Task instructions
Rewrite the lines from the one containing "Describe the element at coordinates (76, 74)" up to and including the one containing "y-tick-label: 2000 is", switching every "screenshot" to "screen capture" and leaving all else unchanged.

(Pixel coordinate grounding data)
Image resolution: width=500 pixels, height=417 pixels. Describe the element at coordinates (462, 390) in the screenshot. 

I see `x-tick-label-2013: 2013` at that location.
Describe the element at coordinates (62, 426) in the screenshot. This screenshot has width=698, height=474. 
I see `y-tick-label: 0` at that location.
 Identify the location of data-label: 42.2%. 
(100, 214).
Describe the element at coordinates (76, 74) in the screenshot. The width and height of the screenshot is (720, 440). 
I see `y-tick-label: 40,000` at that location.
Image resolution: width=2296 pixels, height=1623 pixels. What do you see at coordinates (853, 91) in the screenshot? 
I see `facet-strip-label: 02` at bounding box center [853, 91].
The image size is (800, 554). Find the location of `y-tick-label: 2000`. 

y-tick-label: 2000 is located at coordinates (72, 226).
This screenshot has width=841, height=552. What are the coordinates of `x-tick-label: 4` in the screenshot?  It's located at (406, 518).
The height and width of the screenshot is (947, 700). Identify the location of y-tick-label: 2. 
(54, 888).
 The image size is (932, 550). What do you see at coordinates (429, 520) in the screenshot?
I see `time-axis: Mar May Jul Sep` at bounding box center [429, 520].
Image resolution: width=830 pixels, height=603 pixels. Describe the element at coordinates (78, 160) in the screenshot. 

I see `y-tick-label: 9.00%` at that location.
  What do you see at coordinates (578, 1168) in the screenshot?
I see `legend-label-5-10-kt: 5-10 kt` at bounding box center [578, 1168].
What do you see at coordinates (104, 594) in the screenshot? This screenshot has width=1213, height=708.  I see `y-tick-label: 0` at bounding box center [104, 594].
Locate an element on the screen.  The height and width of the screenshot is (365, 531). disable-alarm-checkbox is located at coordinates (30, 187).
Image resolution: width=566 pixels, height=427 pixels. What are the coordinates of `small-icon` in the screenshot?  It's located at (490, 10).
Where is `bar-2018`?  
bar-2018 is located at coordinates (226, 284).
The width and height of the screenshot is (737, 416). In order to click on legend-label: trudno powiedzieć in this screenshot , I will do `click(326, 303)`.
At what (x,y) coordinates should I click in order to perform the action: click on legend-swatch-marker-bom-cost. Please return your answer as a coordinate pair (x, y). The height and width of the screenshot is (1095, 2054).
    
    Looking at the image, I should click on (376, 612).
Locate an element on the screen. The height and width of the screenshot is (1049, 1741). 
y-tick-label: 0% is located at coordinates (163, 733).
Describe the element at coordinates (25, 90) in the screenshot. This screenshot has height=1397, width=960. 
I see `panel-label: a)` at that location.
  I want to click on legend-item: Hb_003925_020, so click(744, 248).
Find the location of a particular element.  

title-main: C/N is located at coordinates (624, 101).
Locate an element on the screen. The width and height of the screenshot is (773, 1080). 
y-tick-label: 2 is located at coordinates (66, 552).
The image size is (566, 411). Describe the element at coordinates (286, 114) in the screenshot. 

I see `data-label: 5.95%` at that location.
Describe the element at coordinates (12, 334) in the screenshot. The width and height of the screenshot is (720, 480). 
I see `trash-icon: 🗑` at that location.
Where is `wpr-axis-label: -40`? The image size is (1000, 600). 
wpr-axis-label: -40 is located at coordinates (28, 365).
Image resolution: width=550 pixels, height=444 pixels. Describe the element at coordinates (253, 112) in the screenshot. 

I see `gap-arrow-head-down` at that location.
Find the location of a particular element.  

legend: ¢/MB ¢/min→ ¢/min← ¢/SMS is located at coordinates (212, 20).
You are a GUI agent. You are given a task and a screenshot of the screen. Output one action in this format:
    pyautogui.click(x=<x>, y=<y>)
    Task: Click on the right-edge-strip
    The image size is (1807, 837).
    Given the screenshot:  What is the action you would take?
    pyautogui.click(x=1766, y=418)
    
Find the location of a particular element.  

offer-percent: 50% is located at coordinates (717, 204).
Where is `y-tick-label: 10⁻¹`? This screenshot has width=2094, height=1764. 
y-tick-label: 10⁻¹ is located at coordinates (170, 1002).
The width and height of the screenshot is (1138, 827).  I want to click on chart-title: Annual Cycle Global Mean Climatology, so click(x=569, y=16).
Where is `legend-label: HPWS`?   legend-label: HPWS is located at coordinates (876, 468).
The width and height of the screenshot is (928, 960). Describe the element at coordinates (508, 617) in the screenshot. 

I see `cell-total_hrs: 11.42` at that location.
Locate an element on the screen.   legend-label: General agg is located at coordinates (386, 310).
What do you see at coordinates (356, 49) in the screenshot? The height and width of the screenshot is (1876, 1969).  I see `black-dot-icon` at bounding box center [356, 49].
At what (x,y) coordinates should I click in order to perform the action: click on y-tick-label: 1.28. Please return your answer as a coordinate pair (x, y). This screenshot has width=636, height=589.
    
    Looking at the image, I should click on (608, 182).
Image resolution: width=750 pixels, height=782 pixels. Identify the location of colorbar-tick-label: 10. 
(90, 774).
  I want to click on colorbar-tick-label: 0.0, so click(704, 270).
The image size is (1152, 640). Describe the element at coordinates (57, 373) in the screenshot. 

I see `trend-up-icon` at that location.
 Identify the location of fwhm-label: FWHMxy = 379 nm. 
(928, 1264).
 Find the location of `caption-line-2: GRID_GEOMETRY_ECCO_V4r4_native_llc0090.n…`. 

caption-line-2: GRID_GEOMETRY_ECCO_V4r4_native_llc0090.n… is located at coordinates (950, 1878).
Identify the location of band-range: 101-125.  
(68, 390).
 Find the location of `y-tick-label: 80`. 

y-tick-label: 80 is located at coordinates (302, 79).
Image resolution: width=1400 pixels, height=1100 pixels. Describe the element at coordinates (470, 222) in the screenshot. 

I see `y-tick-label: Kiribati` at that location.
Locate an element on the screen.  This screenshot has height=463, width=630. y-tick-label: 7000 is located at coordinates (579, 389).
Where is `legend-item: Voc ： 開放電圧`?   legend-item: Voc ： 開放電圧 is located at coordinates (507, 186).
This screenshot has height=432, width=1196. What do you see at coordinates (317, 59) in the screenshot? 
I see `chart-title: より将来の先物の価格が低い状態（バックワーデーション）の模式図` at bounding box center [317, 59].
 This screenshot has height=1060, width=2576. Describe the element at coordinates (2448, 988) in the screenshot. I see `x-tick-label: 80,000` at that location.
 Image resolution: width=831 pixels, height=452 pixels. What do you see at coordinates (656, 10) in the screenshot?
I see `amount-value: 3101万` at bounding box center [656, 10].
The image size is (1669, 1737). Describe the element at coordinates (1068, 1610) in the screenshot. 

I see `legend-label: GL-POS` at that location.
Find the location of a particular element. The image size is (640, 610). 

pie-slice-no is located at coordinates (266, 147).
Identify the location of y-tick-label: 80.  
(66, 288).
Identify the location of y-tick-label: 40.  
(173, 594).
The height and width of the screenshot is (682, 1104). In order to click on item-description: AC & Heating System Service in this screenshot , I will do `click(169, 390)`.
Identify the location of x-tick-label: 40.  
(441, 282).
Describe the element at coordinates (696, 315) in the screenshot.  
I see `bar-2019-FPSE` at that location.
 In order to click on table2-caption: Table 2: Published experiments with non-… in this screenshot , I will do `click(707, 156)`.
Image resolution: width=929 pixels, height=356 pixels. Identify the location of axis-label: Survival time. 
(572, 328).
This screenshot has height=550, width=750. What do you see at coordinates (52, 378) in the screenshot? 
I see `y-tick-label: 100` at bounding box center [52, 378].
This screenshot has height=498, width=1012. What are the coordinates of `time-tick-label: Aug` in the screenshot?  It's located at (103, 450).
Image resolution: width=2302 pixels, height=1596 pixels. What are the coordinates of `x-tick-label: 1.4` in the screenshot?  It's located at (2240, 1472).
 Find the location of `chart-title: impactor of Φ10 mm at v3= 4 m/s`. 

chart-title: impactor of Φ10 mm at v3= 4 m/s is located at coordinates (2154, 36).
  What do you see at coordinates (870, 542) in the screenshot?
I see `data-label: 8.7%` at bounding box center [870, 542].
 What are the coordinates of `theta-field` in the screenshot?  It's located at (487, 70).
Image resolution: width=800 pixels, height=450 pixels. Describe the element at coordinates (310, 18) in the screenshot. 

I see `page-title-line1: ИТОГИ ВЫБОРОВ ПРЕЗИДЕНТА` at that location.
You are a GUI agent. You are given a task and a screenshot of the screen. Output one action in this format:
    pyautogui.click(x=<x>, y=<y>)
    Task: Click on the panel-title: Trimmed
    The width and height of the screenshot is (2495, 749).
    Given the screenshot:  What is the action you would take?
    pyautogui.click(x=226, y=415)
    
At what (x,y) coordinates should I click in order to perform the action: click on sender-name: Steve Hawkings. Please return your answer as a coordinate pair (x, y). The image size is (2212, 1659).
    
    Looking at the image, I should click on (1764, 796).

Task solution
Describe the element at coordinates (76, 74) in the screen capture. The width and height of the screen capture is (720, 440). 
I see `y-tick-label: 40,000` at that location.
Image resolution: width=2296 pixels, height=1623 pixels. What do you see at coordinates (853, 91) in the screen capture? 
I see `facet-strip-label: 02` at bounding box center [853, 91].
The image size is (800, 554). Find the location of `y-tick-label: 2000`. 

y-tick-label: 2000 is located at coordinates (72, 226).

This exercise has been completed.